Stated goal.
Put the lines of the listing from the line containing "Task: Select the red-text" up to and including the line containing "Action: coord(28,187)" into a numbered list, omitting any blank lines and including no other lines.

Location data for words and elements
»»

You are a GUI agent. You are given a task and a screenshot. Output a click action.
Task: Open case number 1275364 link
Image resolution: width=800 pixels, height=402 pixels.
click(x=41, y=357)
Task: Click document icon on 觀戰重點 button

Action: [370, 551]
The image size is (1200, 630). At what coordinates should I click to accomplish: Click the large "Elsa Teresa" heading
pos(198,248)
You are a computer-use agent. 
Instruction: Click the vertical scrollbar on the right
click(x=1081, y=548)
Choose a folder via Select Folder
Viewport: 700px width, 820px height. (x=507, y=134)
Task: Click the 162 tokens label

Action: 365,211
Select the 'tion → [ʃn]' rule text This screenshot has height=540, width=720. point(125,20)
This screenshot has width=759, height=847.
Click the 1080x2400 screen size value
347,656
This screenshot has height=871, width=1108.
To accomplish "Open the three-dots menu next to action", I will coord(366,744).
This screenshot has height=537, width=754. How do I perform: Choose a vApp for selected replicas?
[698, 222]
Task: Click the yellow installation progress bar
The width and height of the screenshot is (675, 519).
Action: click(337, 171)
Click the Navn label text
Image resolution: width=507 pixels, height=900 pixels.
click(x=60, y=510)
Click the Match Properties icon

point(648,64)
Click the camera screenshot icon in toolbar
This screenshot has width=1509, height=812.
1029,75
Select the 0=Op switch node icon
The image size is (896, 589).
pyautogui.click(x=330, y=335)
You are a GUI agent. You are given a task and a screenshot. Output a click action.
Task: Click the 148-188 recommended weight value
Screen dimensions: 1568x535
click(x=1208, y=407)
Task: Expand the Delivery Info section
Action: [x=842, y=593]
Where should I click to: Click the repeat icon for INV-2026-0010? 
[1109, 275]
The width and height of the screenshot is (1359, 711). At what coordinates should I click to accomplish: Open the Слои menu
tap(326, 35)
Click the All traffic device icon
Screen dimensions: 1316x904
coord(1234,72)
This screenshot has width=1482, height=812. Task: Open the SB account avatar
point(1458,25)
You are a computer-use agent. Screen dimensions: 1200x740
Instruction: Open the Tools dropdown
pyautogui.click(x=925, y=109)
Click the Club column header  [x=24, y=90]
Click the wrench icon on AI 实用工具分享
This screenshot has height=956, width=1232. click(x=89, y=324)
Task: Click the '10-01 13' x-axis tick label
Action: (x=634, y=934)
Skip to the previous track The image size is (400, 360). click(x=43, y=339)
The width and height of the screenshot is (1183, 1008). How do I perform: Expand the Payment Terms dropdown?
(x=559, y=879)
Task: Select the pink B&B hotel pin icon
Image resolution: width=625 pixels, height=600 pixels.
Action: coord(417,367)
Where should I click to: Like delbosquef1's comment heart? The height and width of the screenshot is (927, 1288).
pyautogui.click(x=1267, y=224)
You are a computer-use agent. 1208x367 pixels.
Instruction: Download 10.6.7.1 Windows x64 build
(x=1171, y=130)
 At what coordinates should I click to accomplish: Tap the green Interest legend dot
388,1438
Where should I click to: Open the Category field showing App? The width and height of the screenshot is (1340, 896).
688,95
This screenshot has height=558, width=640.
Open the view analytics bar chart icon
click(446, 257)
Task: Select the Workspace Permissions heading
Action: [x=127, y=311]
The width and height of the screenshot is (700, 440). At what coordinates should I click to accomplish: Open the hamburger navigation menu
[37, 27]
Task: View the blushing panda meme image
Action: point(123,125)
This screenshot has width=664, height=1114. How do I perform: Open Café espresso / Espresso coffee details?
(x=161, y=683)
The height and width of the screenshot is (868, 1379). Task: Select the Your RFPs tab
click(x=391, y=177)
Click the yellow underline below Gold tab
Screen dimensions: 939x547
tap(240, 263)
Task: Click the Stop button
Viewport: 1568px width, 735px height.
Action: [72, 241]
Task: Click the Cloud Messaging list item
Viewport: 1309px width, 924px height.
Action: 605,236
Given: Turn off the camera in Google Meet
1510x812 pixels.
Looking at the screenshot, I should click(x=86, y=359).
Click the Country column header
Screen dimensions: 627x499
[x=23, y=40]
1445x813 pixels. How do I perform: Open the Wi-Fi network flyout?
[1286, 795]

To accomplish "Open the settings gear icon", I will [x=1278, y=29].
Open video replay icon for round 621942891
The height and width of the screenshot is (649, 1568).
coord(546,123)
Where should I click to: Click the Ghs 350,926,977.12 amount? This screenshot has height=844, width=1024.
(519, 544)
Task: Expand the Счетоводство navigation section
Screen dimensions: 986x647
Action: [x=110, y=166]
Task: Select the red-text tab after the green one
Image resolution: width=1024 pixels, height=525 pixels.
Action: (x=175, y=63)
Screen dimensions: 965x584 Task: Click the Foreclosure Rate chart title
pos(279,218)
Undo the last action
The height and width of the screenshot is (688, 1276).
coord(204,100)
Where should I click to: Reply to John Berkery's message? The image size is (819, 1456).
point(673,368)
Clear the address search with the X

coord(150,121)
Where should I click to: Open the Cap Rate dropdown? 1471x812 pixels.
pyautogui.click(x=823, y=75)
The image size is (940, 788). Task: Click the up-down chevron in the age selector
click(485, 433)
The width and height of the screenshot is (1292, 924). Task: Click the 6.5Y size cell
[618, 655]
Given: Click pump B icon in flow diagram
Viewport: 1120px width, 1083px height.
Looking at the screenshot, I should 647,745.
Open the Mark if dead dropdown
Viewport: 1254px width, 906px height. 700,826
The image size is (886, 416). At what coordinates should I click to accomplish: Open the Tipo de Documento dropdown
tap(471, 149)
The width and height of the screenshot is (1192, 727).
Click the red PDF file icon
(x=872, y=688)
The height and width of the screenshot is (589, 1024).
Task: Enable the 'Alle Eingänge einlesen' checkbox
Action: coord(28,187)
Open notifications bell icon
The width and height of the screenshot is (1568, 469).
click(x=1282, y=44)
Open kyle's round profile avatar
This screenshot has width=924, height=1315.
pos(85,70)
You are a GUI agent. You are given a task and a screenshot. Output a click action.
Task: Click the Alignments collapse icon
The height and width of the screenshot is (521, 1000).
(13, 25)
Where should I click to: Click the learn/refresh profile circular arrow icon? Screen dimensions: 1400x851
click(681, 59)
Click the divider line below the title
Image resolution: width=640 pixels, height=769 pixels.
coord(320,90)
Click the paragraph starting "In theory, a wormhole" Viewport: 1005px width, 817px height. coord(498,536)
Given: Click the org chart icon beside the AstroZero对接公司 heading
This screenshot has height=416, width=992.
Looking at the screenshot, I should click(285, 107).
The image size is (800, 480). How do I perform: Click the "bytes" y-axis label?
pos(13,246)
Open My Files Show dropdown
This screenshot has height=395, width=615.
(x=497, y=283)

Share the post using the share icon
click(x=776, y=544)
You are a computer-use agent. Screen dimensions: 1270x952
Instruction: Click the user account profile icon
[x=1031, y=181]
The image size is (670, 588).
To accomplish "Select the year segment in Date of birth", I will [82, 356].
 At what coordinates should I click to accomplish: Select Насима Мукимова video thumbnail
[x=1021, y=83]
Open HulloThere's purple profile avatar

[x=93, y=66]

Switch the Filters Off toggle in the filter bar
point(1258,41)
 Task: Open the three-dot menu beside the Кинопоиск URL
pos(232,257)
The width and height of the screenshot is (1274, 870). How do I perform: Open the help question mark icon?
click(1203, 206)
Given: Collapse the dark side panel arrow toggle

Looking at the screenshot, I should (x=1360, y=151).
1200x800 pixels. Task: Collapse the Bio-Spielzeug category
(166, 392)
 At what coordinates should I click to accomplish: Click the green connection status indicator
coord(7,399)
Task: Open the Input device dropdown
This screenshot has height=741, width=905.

««

Response to this task.
1. Task: Select the red-text tab after the green one
2. Image resolution: width=1024 pixels, height=525 pixels.
3. Action: (x=175, y=63)
4. Screen dimensions: 965x584 Task: Click the Foreclosure Rate chart title
5. pos(279,218)
6. Undo the last action
7. The height and width of the screenshot is (688, 1276).
8. coord(204,100)
9. Where should I click to: Reply to John Berkery's message? The image size is (819, 1456).
10. point(673,368)
11. Clear the address search with the X
12. coord(150,121)
13. Where should I click to: Open the Cap Rate dropdown? 1471x812 pixels.
14. pyautogui.click(x=823, y=75)
15. The image size is (940, 788). Task: Click the up-down chevron in the age selector
16. click(485, 433)
17. The width and height of the screenshot is (1292, 924). Task: Click the 6.5Y size cell
18. [618, 655]
19. Given: Click pump B icon in flow diagram
20. Viewport: 1120px width, 1083px height.
21. Looking at the screenshot, I should 647,745.
22. Open the Mark if dead dropdown
23. Viewport: 1254px width, 906px height. 700,826
24. The image size is (886, 416). At what coordinates should I click to accomplish: Open the Tipo de Documento dropdown
25. tap(471, 149)
26. The width and height of the screenshot is (1192, 727).
27. Click the red PDF file icon
28. (x=872, y=688)
29. The height and width of the screenshot is (589, 1024).
30. Task: Enable the 'Alle Eingänge einlesen' checkbox
31. Action: coord(28,187)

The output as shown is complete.